[Material provided Boundary: Start]

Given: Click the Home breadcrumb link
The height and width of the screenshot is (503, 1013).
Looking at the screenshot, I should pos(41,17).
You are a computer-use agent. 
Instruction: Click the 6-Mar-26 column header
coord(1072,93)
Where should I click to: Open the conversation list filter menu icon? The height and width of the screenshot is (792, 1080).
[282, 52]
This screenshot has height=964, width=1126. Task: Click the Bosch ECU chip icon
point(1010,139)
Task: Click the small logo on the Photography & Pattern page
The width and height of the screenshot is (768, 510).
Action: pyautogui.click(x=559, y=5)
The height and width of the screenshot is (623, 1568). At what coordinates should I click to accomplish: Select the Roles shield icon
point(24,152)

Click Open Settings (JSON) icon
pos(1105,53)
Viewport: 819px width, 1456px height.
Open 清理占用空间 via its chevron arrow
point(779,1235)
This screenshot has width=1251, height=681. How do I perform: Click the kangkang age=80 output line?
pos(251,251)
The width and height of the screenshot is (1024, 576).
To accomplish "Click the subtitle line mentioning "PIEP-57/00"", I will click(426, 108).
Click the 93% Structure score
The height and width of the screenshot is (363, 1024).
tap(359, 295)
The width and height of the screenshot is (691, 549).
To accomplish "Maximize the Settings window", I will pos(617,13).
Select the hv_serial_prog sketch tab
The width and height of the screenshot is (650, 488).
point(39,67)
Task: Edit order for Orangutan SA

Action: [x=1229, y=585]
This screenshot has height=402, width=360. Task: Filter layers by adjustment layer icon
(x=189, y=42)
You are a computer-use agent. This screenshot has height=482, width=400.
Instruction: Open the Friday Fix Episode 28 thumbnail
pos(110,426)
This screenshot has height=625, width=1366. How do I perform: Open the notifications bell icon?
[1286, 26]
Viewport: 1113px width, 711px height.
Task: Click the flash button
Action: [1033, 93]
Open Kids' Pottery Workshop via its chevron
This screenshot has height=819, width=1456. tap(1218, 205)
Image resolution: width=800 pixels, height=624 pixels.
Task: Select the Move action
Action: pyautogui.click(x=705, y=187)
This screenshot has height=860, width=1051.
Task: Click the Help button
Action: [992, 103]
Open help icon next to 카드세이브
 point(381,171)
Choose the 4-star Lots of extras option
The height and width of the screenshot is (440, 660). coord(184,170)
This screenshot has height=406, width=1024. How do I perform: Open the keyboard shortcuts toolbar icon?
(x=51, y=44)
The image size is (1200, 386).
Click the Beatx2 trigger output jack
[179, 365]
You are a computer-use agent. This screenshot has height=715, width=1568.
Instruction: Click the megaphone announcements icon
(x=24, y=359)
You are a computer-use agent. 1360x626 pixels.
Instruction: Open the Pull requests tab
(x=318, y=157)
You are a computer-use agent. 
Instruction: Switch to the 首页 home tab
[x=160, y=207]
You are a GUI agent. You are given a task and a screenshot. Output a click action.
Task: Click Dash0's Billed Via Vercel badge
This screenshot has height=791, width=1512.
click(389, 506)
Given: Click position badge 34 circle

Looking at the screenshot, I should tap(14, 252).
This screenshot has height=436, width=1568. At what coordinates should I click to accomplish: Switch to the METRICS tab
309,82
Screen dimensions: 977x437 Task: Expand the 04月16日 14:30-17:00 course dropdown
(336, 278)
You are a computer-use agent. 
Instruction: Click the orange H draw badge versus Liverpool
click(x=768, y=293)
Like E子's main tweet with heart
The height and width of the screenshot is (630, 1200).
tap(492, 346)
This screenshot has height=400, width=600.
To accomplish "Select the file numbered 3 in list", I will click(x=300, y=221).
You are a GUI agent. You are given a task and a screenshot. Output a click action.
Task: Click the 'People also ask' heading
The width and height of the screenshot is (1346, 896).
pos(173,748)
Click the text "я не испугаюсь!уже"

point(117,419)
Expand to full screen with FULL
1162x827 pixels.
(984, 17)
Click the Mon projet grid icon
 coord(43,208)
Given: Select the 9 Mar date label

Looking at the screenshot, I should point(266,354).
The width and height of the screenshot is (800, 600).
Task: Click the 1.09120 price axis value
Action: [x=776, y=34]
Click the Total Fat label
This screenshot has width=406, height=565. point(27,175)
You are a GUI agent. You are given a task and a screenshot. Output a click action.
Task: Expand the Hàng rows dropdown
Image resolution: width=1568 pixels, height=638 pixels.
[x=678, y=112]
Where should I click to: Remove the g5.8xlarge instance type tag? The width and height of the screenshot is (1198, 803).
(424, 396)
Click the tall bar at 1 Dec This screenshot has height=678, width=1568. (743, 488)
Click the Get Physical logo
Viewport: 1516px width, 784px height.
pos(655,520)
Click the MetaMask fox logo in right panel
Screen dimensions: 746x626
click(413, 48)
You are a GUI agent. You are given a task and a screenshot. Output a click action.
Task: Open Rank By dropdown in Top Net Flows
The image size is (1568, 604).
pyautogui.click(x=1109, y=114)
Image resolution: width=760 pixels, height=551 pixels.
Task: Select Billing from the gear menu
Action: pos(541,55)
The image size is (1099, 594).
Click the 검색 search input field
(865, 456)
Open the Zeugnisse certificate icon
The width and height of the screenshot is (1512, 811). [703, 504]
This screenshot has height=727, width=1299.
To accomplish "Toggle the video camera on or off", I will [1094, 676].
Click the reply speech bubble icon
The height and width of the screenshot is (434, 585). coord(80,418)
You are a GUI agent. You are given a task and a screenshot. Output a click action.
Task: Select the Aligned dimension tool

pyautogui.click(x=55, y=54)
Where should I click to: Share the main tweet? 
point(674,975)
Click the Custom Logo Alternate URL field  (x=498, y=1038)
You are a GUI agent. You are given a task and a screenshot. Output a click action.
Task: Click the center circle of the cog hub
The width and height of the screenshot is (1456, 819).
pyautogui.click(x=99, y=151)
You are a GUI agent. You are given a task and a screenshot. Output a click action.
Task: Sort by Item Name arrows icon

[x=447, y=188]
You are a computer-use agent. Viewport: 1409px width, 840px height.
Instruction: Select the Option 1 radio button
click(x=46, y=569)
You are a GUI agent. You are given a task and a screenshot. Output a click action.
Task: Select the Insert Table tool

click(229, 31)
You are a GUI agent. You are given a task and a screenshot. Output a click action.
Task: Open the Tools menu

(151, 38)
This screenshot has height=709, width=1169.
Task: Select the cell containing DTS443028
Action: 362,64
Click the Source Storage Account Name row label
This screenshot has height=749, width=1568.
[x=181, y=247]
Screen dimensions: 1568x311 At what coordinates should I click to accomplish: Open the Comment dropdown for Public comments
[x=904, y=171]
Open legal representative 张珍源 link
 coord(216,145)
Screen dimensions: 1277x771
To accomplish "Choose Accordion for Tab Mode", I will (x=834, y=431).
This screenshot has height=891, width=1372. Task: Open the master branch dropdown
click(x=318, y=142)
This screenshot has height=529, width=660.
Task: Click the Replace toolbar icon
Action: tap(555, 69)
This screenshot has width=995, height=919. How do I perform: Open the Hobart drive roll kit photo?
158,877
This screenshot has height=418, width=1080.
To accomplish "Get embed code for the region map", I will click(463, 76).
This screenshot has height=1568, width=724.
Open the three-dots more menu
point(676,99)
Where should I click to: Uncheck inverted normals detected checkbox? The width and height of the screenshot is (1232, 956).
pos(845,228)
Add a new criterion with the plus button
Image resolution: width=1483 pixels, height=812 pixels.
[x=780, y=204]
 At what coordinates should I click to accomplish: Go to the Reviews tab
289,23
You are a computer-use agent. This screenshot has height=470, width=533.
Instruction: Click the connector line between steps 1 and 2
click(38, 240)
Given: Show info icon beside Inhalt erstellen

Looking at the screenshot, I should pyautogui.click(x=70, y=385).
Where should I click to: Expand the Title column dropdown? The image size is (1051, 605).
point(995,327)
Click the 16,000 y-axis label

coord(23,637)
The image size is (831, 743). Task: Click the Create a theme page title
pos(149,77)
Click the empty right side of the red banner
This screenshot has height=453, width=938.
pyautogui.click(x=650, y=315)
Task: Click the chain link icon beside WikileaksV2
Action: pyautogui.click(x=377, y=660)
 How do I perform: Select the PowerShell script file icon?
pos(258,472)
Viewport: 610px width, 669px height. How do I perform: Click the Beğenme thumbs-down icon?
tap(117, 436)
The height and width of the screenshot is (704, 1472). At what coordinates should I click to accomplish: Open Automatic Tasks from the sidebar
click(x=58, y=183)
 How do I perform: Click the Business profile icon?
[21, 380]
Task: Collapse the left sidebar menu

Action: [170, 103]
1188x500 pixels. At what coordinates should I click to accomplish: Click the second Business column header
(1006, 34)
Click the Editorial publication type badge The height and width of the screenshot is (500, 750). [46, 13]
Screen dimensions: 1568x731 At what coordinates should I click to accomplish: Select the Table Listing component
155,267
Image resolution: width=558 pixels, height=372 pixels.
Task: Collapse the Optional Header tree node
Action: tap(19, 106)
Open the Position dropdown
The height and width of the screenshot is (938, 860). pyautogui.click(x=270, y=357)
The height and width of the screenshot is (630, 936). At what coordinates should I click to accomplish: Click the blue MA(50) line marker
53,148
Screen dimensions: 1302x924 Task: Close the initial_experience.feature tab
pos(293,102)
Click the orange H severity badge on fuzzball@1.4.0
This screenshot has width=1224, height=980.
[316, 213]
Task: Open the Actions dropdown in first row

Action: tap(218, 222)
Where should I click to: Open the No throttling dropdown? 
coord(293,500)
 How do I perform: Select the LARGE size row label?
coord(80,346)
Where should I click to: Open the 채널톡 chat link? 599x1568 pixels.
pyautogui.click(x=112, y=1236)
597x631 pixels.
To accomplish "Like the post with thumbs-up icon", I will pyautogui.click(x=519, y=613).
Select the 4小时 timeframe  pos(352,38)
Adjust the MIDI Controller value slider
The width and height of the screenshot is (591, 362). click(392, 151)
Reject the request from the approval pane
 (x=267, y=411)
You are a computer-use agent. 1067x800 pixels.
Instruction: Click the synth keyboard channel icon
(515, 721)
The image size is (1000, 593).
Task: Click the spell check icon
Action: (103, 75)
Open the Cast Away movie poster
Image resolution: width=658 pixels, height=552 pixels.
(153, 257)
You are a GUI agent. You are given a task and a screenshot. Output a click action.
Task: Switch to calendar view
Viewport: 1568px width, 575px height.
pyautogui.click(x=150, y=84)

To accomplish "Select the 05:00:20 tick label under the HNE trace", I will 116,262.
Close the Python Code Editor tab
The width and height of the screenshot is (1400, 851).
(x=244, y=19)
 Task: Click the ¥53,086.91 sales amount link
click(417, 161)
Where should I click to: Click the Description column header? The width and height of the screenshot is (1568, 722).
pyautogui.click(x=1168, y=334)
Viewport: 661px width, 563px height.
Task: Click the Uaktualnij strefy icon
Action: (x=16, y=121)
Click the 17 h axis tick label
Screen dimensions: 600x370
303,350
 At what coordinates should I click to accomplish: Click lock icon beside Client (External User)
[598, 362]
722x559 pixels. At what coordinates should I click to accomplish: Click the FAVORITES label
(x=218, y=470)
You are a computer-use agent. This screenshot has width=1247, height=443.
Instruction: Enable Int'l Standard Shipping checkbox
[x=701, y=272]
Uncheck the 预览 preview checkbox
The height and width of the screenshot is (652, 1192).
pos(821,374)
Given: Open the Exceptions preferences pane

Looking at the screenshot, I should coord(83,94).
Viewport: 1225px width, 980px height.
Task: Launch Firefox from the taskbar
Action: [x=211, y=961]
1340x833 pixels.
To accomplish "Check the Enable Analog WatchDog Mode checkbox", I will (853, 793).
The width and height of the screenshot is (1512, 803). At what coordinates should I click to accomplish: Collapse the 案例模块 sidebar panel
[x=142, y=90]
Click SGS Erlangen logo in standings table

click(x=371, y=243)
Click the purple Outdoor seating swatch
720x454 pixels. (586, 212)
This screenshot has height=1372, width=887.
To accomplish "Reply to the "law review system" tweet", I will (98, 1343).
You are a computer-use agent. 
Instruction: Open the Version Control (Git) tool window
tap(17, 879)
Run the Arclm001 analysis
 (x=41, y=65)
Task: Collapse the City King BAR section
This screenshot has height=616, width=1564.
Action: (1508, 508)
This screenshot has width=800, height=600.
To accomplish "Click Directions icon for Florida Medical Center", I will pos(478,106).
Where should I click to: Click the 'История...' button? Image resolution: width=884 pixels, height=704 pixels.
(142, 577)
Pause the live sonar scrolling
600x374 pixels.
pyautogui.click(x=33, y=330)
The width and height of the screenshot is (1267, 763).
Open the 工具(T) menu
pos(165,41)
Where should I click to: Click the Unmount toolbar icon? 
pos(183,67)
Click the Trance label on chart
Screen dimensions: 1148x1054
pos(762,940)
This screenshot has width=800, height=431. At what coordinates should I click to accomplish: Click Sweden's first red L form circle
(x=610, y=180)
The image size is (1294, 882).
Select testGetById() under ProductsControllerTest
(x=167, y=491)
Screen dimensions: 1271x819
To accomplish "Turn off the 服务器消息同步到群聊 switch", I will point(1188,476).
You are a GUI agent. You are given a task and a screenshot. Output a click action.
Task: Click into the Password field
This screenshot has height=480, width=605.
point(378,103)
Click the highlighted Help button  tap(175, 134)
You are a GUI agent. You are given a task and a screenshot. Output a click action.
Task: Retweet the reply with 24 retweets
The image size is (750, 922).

[Material provided Boundary: End]

Going back over the entries above, copy word for word every line from the one that has "Where should I click to: Open the No" on through the one that has "You are a computer-use agent. 1067x800".

Where should I click to: Open the No throttling dropdown? 
coord(293,500)
 How do I perform: Select the LARGE size row label?
coord(80,346)
Where should I click to: Open the 채널톡 chat link? 599x1568 pixels.
pyautogui.click(x=112, y=1236)
597x631 pixels.
To accomplish "Like the post with thumbs-up icon", I will pyautogui.click(x=519, y=613).
Select the 4小时 timeframe  pos(352,38)
Adjust the MIDI Controller value slider
The width and height of the screenshot is (591, 362). click(392, 151)
Reject the request from the approval pane
 (x=267, y=411)
You are a computer-use agent. 1067x800 pixels.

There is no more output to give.